Binyamin Appelbaum, autor de “Hora dos Economistas” [The Economists’ Hour: How the False Prophets of Free Markets Fractured Our Society], publicado em 2019, afirma: os economistas são um grupo diversificado. Qualquer lista razoável inclui Milton Friedman e Karl Marx, ou seja, a associação de economistas não pode ser definida em termos de apoio a nenhum conjunto específico de políticas. Ao descrever a influência dos economistas nas políticas públicas, Appelbaum está ciente de alguns economistas se opor, vigorosamente, a cada uma das mudanças descritas neste livro. De fato, é bem provável poucos economistas terem apoiado todas as mudanças descritas neste livro.

Ainda Appelbaum acha possível falar de economistas, particularmente nos Estados Unidos na segunda metade do século XX, como uma comunidade homogênea. A maioria dos economistas americanos – e em particular aqueles participantes midiáticos influentes nos debates sobre políticas públicas – ocupavam uma parte estreita do espectro ideológico.
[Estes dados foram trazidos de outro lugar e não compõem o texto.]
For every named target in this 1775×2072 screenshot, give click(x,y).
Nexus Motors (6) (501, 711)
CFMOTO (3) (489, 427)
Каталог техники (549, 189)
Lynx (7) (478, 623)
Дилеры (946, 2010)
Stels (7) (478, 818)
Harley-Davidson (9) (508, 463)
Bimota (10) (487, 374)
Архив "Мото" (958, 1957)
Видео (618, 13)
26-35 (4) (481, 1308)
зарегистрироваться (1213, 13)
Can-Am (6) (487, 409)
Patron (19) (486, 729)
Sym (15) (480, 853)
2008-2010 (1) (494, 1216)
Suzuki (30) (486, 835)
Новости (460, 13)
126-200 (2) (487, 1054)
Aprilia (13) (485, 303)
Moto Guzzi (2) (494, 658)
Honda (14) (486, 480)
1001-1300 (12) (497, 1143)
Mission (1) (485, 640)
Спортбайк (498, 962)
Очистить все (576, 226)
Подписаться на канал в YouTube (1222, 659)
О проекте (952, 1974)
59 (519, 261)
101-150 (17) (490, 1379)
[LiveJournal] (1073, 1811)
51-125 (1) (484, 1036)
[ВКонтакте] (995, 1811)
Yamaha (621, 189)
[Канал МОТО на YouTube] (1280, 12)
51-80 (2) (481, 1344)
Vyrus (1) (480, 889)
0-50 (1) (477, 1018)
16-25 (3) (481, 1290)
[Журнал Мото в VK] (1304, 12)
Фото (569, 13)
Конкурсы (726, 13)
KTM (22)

Ora, lá como cá… Economistas midiáticos são conservadores – e “chapa-branca”. Louvam em todos seus artigos O Mercado. Aguardam, em consequência, convites para palestras e consultorias muito bem remuneradas por empresas.

Os economistas americanos às vezes são divididos em dois campos, um dos quais com sede em Chicago e favorecendo os mercados em tudo, enquanto o outro com sede em Cambridge, Massachusetts, e favorecendo a mão pesada do governo. Esses campos são algumas vezes referidos como “água doce” e “água salgada”.

Muito é feito com essas distinções primárias. Os principais membros de ambos os grupos favoreceram as principais mudanças descritas neste livro de Appelbaum. Embora a natureza tenda à entropia, eles compartilhavam a confiança de as economias de mercado tenderem ao equilíbrio. Eles concordaram sobre o objetivo principal da política econômica ser o aumento do valor em dólar da produção econômica do país. Eles tinham pouca paciência com os esforços para combater a desigualdade.

As diferenças entre os economistas norte-americanos liberais e neoliberais eram questões de grau. Embora essas diferenças sejam consequenciais – e sejam descritas nas páginas deste livro resenhado aqui – o grau de consenso também é consequencial.

Críticas ao capitalismo, o ponto principal do debate na Europa, raramente eram ouvidas nos Estados Unidos. A diferença é bem resumida pelo cientista político Jonathan Schlefer: “Cambridge, Inglaterra, via o capitalismo como inerentemente perturbado; Cambridge, Massachusetts, passou a ver o capitalismo apenas como questão de ‘ajuste fino’.”

Com o tempo, o consenso americano mudou também as fronteiras do debate em outros países. Por exemplo, os economistas tupiniquins se submetem, voluntariamente, à lavagem cerebral no centro do Império. Acham a rede de relacionamentos com editores de revistas ranqueadas no Qualis ser benéfica para suas carreiras profissionais.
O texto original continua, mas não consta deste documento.